▸ Work request: Everything from the line with "At what coordinates should I click to accomplish: Open" to the end of the material is to be retyped exactly, both ends included, and nothing else.

▸ Exercise materials:
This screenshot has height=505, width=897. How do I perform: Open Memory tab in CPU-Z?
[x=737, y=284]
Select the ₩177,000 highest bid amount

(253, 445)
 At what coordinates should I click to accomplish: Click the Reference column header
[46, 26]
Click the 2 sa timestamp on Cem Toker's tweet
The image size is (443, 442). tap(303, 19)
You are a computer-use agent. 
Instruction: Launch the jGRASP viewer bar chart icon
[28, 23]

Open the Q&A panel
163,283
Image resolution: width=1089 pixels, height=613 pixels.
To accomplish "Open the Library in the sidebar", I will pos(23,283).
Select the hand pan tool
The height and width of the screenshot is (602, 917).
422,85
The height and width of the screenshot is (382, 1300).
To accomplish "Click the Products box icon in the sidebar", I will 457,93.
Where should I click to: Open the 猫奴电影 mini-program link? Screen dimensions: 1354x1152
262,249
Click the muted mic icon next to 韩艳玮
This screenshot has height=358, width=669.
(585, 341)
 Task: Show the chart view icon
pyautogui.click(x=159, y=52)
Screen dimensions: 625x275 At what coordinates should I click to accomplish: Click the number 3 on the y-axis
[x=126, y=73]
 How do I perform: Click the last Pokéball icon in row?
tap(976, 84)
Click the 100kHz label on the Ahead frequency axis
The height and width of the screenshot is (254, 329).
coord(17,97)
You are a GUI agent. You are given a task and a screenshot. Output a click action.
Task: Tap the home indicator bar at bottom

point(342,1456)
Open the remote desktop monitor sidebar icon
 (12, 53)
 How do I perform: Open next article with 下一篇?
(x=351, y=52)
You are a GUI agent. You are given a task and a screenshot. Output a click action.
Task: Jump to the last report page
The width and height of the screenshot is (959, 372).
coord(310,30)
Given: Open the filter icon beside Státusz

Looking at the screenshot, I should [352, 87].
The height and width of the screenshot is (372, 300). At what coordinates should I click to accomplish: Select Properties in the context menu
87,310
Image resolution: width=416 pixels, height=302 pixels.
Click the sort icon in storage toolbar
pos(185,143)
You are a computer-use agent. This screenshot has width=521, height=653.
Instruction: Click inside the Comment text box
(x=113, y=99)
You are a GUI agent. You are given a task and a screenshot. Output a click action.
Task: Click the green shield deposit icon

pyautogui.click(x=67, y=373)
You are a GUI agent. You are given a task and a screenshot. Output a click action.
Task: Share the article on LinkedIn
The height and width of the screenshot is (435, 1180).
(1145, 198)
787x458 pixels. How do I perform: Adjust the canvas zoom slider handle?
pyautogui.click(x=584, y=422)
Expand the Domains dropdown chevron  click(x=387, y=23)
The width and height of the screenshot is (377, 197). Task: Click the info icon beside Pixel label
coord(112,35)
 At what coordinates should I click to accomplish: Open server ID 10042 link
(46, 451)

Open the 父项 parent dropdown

▸ Answer to this problem:
 At what coordinates should I click to accomplish: Open server ID 10042 link
(46, 451)

Open the 父项 parent dropdown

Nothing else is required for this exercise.